Case 1
A 62-years old male patient, complaining of severe abdominal pain radiating to the back and vomiting in the last 4 days, was admitted to the Emergency Unit. At entry, body temperature 36,6°C, blood pressure 135/85 mm Hg, heart rate 88 bpm, and oxygen saturation 94% at room air. Laboratory tests showed normal blood count and no signs of cholestasis, whilst an increase of C-reacting protein (12 mg/L; n. v. < 8 mg/L) and ESR 27 (mm/h; n. v. 1-19 mm/h), with a 4-fold increased levels of both amylase (534 U/L – n. v. 25-125 U/L) and lipase (326 U/L – n. v. 8-78 U/L). Abdominal ultra-sonography (US) showed pancreatic enlargement with multiple peri-pancreatic fluid collection in the body-tail area, normal bile ducts, and absence of biliary stones.

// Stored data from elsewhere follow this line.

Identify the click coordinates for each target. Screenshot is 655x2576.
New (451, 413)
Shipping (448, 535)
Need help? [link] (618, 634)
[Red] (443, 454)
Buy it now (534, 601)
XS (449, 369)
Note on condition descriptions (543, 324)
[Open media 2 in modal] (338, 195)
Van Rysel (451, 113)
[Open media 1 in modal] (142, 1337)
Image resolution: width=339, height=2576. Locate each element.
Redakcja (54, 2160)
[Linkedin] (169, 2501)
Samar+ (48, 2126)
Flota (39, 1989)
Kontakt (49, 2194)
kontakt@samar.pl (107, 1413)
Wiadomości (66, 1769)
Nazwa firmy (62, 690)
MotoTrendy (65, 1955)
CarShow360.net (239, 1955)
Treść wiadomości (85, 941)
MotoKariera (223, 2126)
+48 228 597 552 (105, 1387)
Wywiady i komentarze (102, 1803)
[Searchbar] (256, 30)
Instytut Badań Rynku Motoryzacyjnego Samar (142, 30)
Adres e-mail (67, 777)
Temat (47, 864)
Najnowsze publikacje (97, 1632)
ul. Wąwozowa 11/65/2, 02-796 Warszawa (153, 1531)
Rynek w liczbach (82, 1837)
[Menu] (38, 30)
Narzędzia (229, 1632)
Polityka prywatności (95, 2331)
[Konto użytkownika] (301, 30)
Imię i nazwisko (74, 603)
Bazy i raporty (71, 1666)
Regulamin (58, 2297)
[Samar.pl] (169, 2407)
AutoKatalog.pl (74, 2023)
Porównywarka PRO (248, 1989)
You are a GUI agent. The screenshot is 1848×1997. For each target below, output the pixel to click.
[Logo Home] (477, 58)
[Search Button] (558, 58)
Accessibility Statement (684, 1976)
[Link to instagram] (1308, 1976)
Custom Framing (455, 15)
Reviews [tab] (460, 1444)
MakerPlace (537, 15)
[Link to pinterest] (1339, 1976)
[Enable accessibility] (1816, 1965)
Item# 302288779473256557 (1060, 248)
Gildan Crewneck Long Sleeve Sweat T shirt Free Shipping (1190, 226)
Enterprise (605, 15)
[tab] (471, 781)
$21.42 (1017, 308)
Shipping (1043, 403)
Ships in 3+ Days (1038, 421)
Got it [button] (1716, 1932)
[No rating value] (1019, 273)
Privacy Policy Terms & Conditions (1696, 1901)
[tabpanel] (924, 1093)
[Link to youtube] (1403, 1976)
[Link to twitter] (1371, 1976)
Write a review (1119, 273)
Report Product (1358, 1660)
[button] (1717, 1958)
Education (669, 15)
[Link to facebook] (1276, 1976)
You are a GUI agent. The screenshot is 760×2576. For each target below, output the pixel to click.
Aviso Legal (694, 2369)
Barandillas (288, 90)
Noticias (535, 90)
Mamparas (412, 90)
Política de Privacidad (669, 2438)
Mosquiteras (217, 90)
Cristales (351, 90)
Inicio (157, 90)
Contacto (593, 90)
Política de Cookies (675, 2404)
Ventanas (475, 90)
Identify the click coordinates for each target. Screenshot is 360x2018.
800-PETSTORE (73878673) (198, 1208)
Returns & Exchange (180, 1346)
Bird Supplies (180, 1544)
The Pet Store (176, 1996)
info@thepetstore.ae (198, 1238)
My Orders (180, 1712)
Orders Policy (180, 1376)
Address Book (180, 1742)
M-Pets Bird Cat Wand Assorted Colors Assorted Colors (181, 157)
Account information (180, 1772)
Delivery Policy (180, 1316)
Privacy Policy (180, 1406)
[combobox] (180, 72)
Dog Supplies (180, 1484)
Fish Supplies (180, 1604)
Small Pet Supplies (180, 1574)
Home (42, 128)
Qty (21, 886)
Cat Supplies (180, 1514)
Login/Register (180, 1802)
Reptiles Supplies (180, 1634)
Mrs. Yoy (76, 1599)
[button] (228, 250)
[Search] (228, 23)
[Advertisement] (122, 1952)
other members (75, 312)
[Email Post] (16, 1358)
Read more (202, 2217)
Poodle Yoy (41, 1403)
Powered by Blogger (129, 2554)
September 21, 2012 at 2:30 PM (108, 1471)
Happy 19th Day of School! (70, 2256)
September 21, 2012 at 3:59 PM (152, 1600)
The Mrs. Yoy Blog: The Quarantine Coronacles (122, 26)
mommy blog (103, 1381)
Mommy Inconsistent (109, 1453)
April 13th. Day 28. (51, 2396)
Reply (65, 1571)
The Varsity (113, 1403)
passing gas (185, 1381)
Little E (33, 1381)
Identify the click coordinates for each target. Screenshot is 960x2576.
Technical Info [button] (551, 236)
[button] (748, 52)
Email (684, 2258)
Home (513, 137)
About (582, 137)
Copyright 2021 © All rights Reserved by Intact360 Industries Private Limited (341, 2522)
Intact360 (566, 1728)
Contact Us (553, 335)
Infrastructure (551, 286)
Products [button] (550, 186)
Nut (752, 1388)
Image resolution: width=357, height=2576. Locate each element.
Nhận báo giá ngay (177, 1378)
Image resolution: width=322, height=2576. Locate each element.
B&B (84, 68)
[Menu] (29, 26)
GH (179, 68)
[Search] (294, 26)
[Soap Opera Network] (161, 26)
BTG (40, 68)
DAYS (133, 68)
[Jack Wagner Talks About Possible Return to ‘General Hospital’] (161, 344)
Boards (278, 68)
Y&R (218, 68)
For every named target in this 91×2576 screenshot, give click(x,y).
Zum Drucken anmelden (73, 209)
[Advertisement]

The real time polymerase chain reaction (RT-PCR) nasopharyngeal swab resulted positive for CoViD-19 and chest X-ray was negative without respiratory symptoms. The patient was admitted in CoViD Unit with diagnosis of AP in asymptomatic CoViD patient, and standard treatment for AP (fluid replacement, optimization of electrolyte balance) was started, requiring any treatment for his CoViD-19 infection. The medical history did not reveal potential aetiologias of AP.
Following 6 days, the patient developed acute symptoms with worsening abdominal pain, fever (39,8°C), chills, marked increase of ESR (85 mm/h) and C-reactive protein (215 mg/l), and leucocytosis (WBC 26.000 x 103/UL; n. v. 4,8-10,8 x 103/UL). The abdominal CT scan showed a large pancreatic pseudocyst (PP) (17x8x12 cm) developing in the anterior pancreatic body-tail area. Due to the development of recurrent, bulging vomiting, we decided, on the hospital day 9, to perform an endoscopic ultrasound-guided trans-gastric drainage of the pseudocyst and a Hot Axios 15 mm stent (Boston Scientific, Marlborough, MA, USA) was successfully placed (Figure 1A). Before the endoscopic procedure, the pseudocyst fluid sample was collected and the presence of Covid-19 confirmed by RT-PCR analysis with both AllplexTM 2019-nCoV (Seegene, Arrow Diagnostics, South Korea) and Quanty Covid-19 (Clonit, Italy) assays 2.
Two weeks after stent placement, the pancreatic pathology recovered (Figure 1B). Following 2 negative molecular swabs, the patient was discharged from the hospital at day 26, with a planned US for stent removal.